# Is Dish HD Worth it



## Austin316 (Dec 9, 2007)

I know I asked quite a few questions lately but this one is of personal prefence. 

Do you feel that you are getting your moneys worth out of DishHD for the 20 bucks a month they want plus 6 dollar HD enabling fee plus 6 dollar dvr fee.?

I am really on the edge and trying to balance it all out.


----------



## Gilitar (Aug 1, 2004)

There is no $6 HD enable fee if you subscribe to the HD pack... right?


----------



## Stewart Vernon (Jan 7, 2005)

Austin316 said:


> Do you feel that you are getting your moneys worth out of DishHD for the 20 bucks a month they want plus 6 dollar HD enabling fee plus 6 dollar dvr fee.?


Technically your question isn't accurate.

No one pays both the $20 HD fee and the $6 enabling fee. You pay the $6 fee if you don't want any HD channels from Dish. I don't know why anyone would want the HD receiver and not want the HD channels... but there you go.

The other fee you mention is the $5.98 per DVR fee for certain DVRs (like the ViP722 for instance). If you don't want a DVR, you can get a ViP211 or ViP222 and not have the $5.98 DVR fee. You could also have a DVR and subscribe to America's "Everything" package and have no DVR that way too.

All that said...

Right now I have no problem with what I am paying for the HD I am getting with Dish. Nobody else offers me more for cheaper. DirecTV offers more for about the same price, but I have no reason to think Dish will not eventually catch up in number of channels... and especially with the writer's strike going on, there isn't much new HD being produced at the moment so I can be patient.


----------



## Austin316 (Dec 9, 2007)

just a question about the hd enable fee 6.00 is that replace the 5.00 addition reciever fee or additional. 

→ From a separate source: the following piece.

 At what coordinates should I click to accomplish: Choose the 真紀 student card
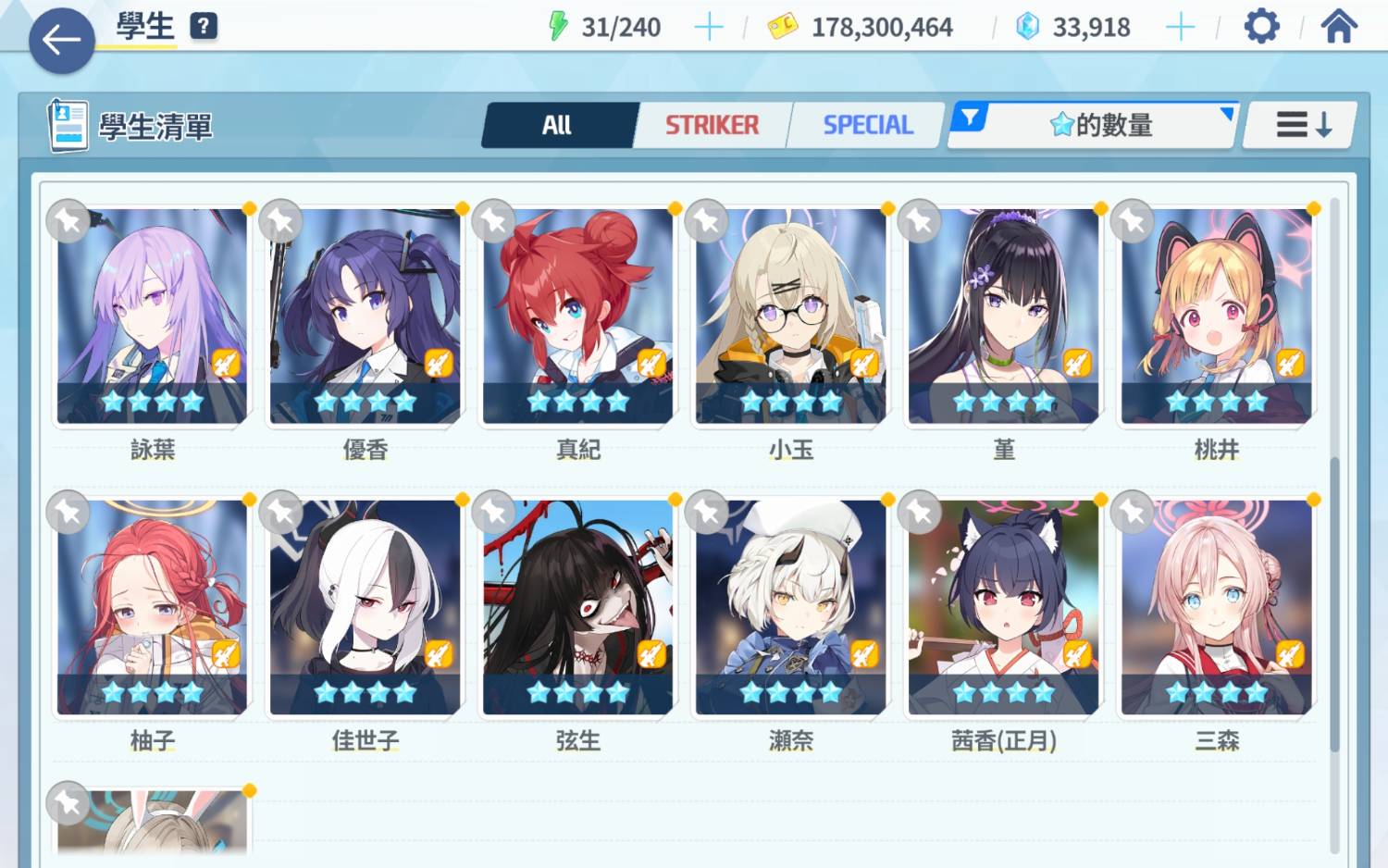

Yeah I would want a dvr I cant live with out them now. Had a 7200 may it rest in piece, and currently have a 301. 501, 721 

figure I would remove the 301 and add the 722 or what ever HD DVR they can give me under the current promotion.


----------



## RTE (Aug 26, 2007)

It is worth it to see the beauty of HD that you can't experience in SD. Should we ever see increases in that Cost? Hell, NO! That price is enough for permanent entry, no more is due. As they add available channels to HD, you should get them if they are in your subscriptions. 

Of course if you are happy with quality of picture now and aren't an innovator, you can wait til more channels are added in HD. 

I can remember paying $750 for my first VCR in 1979 and my first hand held calculator cost me $375 in 1972. I couldn't wait and I enjoyed each purchase.


----------



## Stewart Vernon (Jan 7, 2005)

Austin316 said:


> just a question about the hd enable fee 6.00 is that replace the 5.00 addition reciever fee or additional.


There is a $6 lease fee for HD leased receivers (or a $6 additional receiver fee if you owned it). I'm not sure how things work now, especially with upgrades... but some packages include the 1st receiver in the package price.. so you may or may not have a $6 lease/receiver fee to go along with a $6 enabling fee.


----------



## jrb531 (May 29, 2004)

HDMe said:


> I don't know why anyone would want the HD receiver and not want the HD channels... but there you go.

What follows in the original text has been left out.